==== Data supplied ====

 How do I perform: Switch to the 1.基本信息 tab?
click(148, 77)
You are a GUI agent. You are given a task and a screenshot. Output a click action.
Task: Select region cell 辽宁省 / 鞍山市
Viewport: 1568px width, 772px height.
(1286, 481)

====
==== Data supplied ====

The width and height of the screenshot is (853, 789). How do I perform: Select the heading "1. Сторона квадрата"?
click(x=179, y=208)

====
==== Data supplied ====

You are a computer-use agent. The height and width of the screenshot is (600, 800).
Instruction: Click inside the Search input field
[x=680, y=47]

====

§ The problem
Copy out, from the data above, each line where the string "agent" is present.

§ Answer section
You are a GUI agent. You are given a task and a screenshot. Output a click action.
You are a computer-use agent. The height and width of the screenshot is (600, 800).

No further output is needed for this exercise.